Each morning, Thailand’s newspaper racks offer a gallery of gore.
Few days pass without a corpse, face-down and blood-soaked, appearing on Thai newspapers’ front pages. Equally common are accident scenes, with unlucky drivers spilling lifelessly from their totaled cars.
The most recent Sunday edition of popular newspaper Khao Sod decorated its front page with this sensational cocktail: a meth dealer splayed dead beside a toilet, a married couple shot dead and slumped in their pick-up truck — and for comic relief, photos exposing a con artist who donned flight uniforms to deceive shopkeepers and women.

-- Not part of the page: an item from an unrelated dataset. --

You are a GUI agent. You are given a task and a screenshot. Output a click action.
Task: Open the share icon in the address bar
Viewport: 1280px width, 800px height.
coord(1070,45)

“They’re just trying to sell papers,” said Ratchanee Poowong, a Bangkok auto parts dealer. “The photos do attract your attention. You wonder, ay, what’s all this about?”

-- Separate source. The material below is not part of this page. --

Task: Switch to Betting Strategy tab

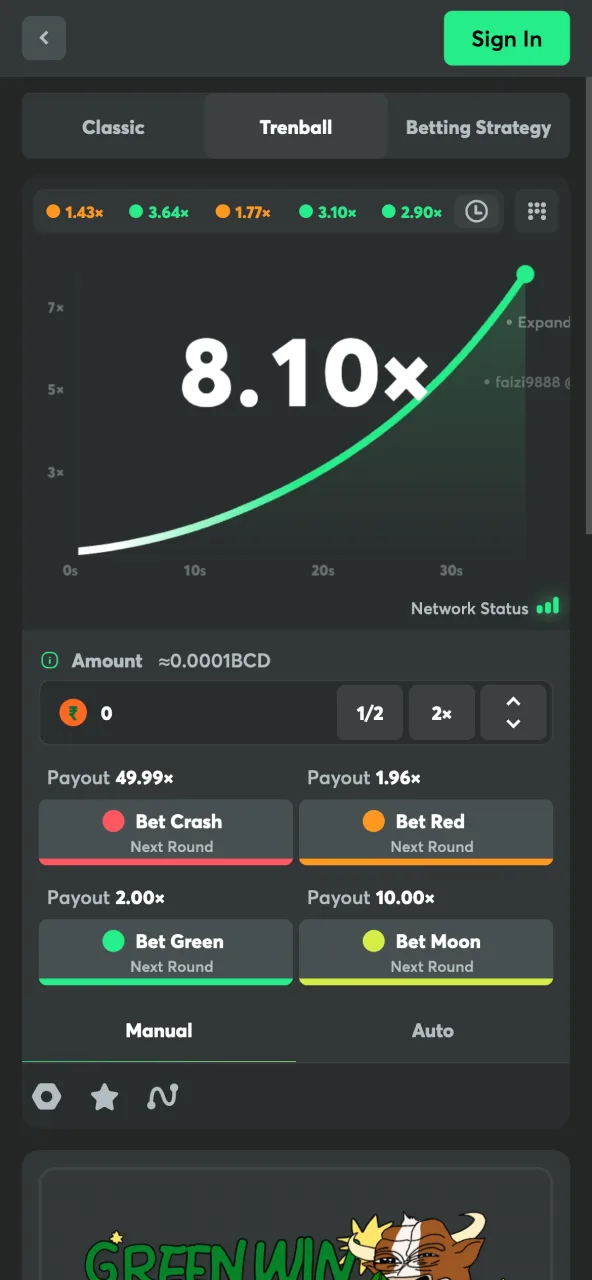Action: coord(478,127)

Now, a group of academics is petitioning Thai papers to choose restraint over grisly voyeurism. The professors, from six Thai universities, present a familiar set of complaints. Beyond arguing on grounds of taste, they say these images corrupt children or needlessly shame victims of violent crime.
Their campaign to tame the front page will be hard to win, said Yubol Benjarongkij, dean of the communication arts department at Bangkok’s Chulalongkorn University.
“I won’t say we’ll be successful,” she said. “The (publishers) think these picture make big sales. It’s hard to change that belief.”
Even against a daily backdrop of crime scene photos, recent published images went beyond the pale, Yubol said. The professor was dismayed by pictures of charred bodies outside of the burned-down Santika dance hall, which made global headlines in January.
She was equally disturbed by photos of a suicide-by-hanging off the busy Rama IV bridge. Newspapers ran photos of the man’s decapitated head, severed by inertia after the jump and swinging eerily over onlookers below.